--- Assignment ---
Reproduce all of the entries below exactly, without a single change.

--- Provided data ---
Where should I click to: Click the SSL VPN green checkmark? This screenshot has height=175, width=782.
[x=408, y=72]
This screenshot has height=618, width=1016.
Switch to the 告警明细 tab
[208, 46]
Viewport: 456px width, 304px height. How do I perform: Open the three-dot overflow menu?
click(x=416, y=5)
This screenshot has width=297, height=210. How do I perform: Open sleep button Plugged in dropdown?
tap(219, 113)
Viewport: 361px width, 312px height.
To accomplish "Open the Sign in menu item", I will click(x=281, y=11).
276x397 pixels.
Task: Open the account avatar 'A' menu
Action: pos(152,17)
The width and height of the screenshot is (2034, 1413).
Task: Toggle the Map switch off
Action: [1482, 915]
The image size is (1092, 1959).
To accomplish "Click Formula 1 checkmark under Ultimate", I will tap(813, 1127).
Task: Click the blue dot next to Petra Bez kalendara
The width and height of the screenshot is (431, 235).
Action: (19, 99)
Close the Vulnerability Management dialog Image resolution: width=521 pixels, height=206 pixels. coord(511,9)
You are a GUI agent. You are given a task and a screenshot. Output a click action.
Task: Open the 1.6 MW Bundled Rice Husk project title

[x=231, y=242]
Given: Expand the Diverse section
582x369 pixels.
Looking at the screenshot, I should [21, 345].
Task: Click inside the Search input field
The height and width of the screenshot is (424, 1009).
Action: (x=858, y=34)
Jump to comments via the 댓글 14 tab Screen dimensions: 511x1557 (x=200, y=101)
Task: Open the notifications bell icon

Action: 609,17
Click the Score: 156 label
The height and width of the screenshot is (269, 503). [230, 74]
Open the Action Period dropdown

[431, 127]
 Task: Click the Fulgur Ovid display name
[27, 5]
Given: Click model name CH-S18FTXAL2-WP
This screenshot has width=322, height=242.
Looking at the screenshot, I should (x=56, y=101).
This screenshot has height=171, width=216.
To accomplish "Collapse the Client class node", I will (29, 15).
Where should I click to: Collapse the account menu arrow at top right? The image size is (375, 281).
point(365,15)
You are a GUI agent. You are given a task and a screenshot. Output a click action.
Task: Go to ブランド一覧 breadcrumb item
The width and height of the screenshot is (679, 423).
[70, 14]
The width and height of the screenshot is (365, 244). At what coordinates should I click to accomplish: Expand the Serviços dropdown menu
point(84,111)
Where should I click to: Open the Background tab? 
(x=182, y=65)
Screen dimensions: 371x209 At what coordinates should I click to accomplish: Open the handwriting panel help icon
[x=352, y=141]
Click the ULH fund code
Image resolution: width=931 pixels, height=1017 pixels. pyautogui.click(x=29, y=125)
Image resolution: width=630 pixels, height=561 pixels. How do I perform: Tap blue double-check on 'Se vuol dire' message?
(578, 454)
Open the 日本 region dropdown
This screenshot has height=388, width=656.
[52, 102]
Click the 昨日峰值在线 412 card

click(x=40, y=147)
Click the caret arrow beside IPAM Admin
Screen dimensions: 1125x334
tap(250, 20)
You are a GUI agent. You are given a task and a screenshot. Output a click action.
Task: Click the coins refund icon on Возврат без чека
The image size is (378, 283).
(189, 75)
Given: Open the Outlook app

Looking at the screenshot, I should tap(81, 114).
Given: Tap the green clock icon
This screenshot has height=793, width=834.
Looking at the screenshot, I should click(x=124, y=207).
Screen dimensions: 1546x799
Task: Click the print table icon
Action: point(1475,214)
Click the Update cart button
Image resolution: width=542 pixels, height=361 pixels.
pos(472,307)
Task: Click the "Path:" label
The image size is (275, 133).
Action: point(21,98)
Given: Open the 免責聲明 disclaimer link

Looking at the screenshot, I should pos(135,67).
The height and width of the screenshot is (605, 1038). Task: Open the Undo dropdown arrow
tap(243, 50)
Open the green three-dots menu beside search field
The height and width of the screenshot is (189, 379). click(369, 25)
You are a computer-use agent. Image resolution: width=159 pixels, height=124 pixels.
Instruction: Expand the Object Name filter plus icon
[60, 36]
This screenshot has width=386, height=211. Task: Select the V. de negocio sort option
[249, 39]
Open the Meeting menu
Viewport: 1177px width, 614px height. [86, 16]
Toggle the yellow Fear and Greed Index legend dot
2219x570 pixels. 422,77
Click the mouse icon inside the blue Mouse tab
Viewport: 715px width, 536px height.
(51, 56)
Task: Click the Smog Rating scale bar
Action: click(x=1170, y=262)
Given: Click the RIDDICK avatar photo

--- Written response ---
Where should I click to: Click the SSL VPN green checkmark? This screenshot has height=175, width=782.
[x=408, y=72]
This screenshot has height=618, width=1016.
Switch to the 告警明细 tab
[208, 46]
Viewport: 456px width, 304px height. How do I perform: Open the three-dot overflow menu?
click(x=416, y=5)
This screenshot has width=297, height=210. How do I perform: Open sleep button Plugged in dropdown?
tap(219, 113)
Viewport: 361px width, 312px height.
To accomplish "Open the Sign in menu item", I will click(x=281, y=11).
276x397 pixels.
Task: Open the account avatar 'A' menu
Action: pos(152,17)
The width and height of the screenshot is (2034, 1413).
Task: Toggle the Map switch off
Action: [1482, 915]
The image size is (1092, 1959).
To accomplish "Click Formula 1 checkmark under Ultimate", I will tap(813, 1127).
Task: Click the blue dot next to Petra Bez kalendara
The width and height of the screenshot is (431, 235).
Action: (19, 99)
Close the Vulnerability Management dialog Image resolution: width=521 pixels, height=206 pixels. coord(511,9)
You are a GUI agent. You are given a task and a screenshot. Output a click action.
Task: Open the 1.6 MW Bundled Rice Husk project title

[x=231, y=242]
Given: Expand the Diverse section
582x369 pixels.
Looking at the screenshot, I should [21, 345].
Task: Click inside the Search input field
The height and width of the screenshot is (424, 1009).
Action: (x=858, y=34)
Jump to comments via the 댓글 14 tab Screen dimensions: 511x1557 (x=200, y=101)
Task: Open the notifications bell icon

Action: 609,17
Click the Score: 156 label
The height and width of the screenshot is (269, 503). [230, 74]
Open the Action Period dropdown

[431, 127]
 Task: Click the Fulgur Ovid display name
[27, 5]
Given: Click model name CH-S18FTXAL2-WP
This screenshot has width=322, height=242.
Looking at the screenshot, I should (x=56, y=101).
This screenshot has height=171, width=216.
To accomplish "Collapse the Client class node", I will (29, 15).
Where should I click to: Collapse the account menu arrow at top right? The image size is (375, 281).
point(365,15)
You are a GUI agent. You are given a task and a screenshot. Output a click action.
Task: Go to ブランド一覧 breadcrumb item
The width and height of the screenshot is (679, 423).
[70, 14]
The width and height of the screenshot is (365, 244). At what coordinates should I click to accomplish: Expand the Serviços dropdown menu
point(84,111)
Where should I click to: Open the Background tab? 
(x=182, y=65)
Screen dimensions: 371x209 At what coordinates should I click to accomplish: Open the handwriting panel help icon
[x=352, y=141]
Click the ULH fund code
Image resolution: width=931 pixels, height=1017 pixels. pyautogui.click(x=29, y=125)
Image resolution: width=630 pixels, height=561 pixels. How do I perform: Tap blue double-check on 'Se vuol dire' message?
(578, 454)
Open the 日本 region dropdown
This screenshot has height=388, width=656.
[52, 102]
Click the 昨日峰值在线 412 card

click(x=40, y=147)
Click the caret arrow beside IPAM Admin
Screen dimensions: 1125x334
tap(250, 20)
You are a GUI agent. You are given a task and a screenshot. Output a click action.
Task: Click the coins refund icon on Возврат без чека
The image size is (378, 283).
(189, 75)
Given: Open the Outlook app

Looking at the screenshot, I should tap(81, 114).
Given: Tap the green clock icon
This screenshot has height=793, width=834.
Looking at the screenshot, I should click(x=124, y=207).
Screen dimensions: 1546x799
Task: Click the print table icon
Action: point(1475,214)
Click the Update cart button
Image resolution: width=542 pixels, height=361 pixels.
pos(472,307)
Task: Click the "Path:" label
The image size is (275, 133).
Action: point(21,98)
Given: Open the 免責聲明 disclaimer link

Looking at the screenshot, I should pos(135,67).
The height and width of the screenshot is (605, 1038). Task: Open the Undo dropdown arrow
tap(243, 50)
Open the green three-dots menu beside search field
The height and width of the screenshot is (189, 379). click(369, 25)
You are a computer-use agent. Image resolution: width=159 pixels, height=124 pixels.
Instruction: Expand the Object Name filter plus icon
[60, 36]
This screenshot has width=386, height=211. Task: Select the V. de negocio sort option
[249, 39]
Open the Meeting menu
Viewport: 1177px width, 614px height. [86, 16]
Toggle the yellow Fear and Greed Index legend dot
2219x570 pixels. 422,77
Click the mouse icon inside the blue Mouse tab
Viewport: 715px width, 536px height.
(51, 56)
Task: Click the Smog Rating scale bar
Action: click(x=1170, y=262)
Given: Click the RIDDICK avatar photo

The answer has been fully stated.